EXERCISE: After locating "2020年3月 (20, 1214)" in the listing below, copy that line and each one after it exactly, ending with the line that has "Udumbara Videos (226, 1639)".

RECORD EXCERPTS:
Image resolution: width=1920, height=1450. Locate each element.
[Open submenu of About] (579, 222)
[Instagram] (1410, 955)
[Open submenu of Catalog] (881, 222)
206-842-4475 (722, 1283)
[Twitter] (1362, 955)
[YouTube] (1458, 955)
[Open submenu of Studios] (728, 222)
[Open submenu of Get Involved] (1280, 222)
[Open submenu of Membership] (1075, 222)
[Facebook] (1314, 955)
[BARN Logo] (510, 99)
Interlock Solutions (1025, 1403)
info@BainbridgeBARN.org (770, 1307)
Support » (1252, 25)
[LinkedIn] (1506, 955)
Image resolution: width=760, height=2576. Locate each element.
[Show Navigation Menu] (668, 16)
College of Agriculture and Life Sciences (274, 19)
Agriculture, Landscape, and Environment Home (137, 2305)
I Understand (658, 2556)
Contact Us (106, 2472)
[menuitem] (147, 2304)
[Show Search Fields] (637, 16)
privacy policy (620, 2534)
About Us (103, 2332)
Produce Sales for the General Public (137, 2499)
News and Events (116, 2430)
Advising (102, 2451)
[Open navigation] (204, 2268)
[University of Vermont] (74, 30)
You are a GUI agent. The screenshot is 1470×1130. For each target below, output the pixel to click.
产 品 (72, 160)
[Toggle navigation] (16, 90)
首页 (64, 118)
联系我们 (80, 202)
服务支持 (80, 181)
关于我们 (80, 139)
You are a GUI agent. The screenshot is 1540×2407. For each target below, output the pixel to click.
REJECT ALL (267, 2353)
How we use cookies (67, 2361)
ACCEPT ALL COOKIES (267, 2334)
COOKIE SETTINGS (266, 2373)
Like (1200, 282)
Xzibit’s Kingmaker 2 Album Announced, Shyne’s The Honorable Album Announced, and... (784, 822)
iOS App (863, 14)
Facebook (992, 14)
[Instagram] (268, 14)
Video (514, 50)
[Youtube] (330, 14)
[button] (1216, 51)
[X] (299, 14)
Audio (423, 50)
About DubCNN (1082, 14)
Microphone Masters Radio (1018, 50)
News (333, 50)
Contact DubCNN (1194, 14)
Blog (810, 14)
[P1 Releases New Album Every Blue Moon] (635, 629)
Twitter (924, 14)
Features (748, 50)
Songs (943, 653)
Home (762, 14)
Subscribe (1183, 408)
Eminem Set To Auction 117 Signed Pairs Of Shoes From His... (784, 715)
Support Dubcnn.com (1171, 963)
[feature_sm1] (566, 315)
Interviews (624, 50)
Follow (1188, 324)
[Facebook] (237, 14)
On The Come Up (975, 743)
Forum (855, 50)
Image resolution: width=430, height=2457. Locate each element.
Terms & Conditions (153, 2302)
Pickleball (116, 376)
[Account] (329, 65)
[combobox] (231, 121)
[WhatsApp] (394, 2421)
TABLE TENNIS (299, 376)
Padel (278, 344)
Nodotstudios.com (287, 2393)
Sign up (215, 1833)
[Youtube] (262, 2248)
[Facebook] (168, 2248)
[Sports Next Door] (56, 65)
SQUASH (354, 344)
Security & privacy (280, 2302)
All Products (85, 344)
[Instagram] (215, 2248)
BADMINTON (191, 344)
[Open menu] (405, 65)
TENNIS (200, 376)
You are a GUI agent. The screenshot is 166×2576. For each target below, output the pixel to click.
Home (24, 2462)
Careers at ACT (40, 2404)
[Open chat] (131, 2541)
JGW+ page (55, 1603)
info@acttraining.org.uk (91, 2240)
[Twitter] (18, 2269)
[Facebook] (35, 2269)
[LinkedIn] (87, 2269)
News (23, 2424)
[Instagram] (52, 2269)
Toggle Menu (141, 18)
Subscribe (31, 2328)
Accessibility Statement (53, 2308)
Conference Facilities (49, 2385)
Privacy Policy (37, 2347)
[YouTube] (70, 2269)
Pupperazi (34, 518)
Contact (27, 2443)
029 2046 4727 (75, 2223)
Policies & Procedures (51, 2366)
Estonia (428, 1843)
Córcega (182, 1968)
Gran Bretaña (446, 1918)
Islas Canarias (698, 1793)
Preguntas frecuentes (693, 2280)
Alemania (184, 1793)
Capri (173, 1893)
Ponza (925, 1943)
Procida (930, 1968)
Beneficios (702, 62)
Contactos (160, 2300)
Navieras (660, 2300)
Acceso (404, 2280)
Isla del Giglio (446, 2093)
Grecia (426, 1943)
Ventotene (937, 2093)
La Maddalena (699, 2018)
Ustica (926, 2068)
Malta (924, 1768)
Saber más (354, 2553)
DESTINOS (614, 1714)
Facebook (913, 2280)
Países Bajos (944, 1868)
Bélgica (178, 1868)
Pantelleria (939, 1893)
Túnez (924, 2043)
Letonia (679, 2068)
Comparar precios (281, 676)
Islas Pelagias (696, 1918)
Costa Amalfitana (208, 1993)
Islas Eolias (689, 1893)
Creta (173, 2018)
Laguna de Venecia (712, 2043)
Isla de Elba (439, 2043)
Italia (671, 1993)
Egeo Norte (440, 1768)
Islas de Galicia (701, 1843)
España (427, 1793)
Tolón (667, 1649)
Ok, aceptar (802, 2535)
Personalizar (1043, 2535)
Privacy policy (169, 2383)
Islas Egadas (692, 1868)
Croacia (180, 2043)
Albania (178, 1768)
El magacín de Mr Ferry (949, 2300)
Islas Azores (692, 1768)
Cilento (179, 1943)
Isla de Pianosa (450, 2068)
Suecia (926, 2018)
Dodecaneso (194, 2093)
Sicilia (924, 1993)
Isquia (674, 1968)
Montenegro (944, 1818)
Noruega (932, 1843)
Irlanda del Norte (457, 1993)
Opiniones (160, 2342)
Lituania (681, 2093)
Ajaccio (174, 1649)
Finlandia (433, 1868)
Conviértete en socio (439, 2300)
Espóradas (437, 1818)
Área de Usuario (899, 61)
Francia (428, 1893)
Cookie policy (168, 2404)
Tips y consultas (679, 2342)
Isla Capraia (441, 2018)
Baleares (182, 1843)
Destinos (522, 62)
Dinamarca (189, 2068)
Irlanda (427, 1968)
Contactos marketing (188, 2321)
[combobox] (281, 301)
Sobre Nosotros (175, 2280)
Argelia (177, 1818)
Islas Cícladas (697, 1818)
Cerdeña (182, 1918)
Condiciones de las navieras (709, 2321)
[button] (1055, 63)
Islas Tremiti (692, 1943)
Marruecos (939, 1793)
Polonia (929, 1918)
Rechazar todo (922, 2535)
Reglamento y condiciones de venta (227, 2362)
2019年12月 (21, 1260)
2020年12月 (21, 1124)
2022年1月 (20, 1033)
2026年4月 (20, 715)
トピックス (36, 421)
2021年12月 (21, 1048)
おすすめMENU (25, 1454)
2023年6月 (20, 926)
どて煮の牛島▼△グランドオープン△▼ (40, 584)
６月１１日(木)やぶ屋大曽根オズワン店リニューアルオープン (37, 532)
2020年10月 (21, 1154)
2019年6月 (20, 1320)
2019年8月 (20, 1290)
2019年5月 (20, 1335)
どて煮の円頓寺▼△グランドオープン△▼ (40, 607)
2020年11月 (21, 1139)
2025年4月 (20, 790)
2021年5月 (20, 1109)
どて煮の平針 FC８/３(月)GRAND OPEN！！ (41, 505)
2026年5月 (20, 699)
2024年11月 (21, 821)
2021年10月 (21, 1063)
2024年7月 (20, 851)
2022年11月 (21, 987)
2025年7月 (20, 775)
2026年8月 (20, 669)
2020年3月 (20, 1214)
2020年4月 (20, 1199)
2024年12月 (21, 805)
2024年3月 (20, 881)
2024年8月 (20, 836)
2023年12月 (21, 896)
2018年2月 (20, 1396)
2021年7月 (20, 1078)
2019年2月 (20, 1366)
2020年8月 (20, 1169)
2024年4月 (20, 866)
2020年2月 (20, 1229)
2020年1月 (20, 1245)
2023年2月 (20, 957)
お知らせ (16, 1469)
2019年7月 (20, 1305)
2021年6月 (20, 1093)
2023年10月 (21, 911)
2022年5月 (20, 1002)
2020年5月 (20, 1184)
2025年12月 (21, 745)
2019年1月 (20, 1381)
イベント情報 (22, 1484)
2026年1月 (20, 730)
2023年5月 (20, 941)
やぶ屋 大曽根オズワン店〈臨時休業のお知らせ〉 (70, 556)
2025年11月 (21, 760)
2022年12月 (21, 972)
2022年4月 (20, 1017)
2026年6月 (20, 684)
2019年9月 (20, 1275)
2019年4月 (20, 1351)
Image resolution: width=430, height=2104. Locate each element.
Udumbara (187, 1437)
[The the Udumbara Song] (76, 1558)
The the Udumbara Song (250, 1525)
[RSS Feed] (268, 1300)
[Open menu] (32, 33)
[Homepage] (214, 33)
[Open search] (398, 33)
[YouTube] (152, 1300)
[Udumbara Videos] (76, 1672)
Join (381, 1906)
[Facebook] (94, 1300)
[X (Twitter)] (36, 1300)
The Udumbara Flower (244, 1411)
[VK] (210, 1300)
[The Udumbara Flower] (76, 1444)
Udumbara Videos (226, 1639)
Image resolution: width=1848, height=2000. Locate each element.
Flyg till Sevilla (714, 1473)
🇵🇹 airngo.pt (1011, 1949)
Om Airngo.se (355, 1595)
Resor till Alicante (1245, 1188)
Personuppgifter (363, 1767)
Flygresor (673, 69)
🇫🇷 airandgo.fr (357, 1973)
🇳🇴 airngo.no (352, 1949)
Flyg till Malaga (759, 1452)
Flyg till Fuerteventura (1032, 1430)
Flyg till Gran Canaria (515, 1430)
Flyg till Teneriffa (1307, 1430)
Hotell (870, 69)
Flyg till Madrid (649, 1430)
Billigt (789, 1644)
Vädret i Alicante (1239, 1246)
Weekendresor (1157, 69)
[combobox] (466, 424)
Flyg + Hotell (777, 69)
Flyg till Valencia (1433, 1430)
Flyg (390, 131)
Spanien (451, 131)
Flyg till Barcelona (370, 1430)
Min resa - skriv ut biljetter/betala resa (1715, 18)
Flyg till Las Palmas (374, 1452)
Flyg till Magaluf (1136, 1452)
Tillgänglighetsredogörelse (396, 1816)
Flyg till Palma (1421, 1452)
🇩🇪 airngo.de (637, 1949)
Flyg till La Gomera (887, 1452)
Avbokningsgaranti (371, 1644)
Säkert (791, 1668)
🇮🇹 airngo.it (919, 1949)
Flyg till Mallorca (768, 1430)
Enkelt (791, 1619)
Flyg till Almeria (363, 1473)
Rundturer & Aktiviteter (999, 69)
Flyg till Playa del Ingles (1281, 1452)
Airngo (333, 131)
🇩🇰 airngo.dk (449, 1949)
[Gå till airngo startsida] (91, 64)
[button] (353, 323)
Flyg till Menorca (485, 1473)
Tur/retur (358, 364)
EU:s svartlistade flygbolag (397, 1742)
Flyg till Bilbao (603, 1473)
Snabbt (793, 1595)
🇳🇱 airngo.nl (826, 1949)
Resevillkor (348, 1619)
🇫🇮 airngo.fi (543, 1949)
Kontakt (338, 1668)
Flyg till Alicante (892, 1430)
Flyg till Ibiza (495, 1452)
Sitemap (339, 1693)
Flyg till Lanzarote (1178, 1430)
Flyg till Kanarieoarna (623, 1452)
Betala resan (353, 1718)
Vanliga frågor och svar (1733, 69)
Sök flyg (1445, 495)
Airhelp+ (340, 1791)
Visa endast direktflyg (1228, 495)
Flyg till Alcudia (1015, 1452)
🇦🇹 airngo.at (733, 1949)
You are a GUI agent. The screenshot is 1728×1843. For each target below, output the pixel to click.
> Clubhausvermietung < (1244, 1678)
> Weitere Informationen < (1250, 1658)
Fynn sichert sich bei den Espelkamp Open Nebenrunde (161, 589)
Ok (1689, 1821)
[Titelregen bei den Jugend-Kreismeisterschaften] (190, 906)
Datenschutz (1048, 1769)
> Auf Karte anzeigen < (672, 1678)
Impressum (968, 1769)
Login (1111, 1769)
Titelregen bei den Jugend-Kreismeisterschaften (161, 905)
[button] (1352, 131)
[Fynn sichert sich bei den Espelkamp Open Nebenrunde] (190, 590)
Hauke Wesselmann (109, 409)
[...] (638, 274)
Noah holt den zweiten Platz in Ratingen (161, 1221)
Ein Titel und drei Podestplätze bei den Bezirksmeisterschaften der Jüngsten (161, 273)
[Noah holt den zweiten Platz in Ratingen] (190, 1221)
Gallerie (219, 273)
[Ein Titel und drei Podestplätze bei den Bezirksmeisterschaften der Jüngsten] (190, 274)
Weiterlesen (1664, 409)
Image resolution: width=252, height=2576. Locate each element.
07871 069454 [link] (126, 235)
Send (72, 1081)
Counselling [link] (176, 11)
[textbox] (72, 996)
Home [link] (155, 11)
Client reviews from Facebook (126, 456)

FINISHED TASK:
2020年3月 (20, 1214)
2020年4月 (20, 1199)
2024年12月 (21, 805)
2024年3月 (20, 881)
2024年8月 (20, 836)
2023年12月 (21, 896)
2018年2月 (20, 1396)
2021年7月 (20, 1078)
2019年2月 (20, 1366)
2020年8月 (20, 1169)
2024年4月 (20, 866)
2020年2月 (20, 1229)
2020年1月 (20, 1245)
2023年2月 (20, 957)
お知らせ (16, 1469)
2019年7月 (20, 1305)
2021年6月 (20, 1093)
2023年10月 (21, 911)
2022年5月 (20, 1002)
2020年5月 (20, 1184)
2025年12月 (21, 745)
2019年1月 (20, 1381)
イベント情報 (22, 1484)
2026年1月 (20, 730)
2023年5月 (20, 941)
やぶ屋 大曽根オズワン店〈臨時休業のお知らせ〉 (70, 556)
2025年11月 (21, 760)
2022年12月 (21, 972)
2022年4月 (20, 1017)
2026年6月 (20, 684)
2019年9月 (20, 1275)
2019年4月 (20, 1351)
Image resolution: width=430, height=2104. Locate each element.
Udumbara (187, 1437)
[The the Udumbara Song] (76, 1558)
The the Udumbara Song (250, 1525)
[RSS Feed] (268, 1300)
[Open menu] (32, 33)
[Homepage] (214, 33)
[Open search] (398, 33)
[YouTube] (152, 1300)
[Udumbara Videos] (76, 1672)
Join (381, 1906)
[Facebook] (94, 1300)
[X (Twitter)] (36, 1300)
The Udumbara Flower (244, 1411)
[VK] (210, 1300)
[The Udumbara Flower] (76, 1444)
Udumbara Videos (226, 1639)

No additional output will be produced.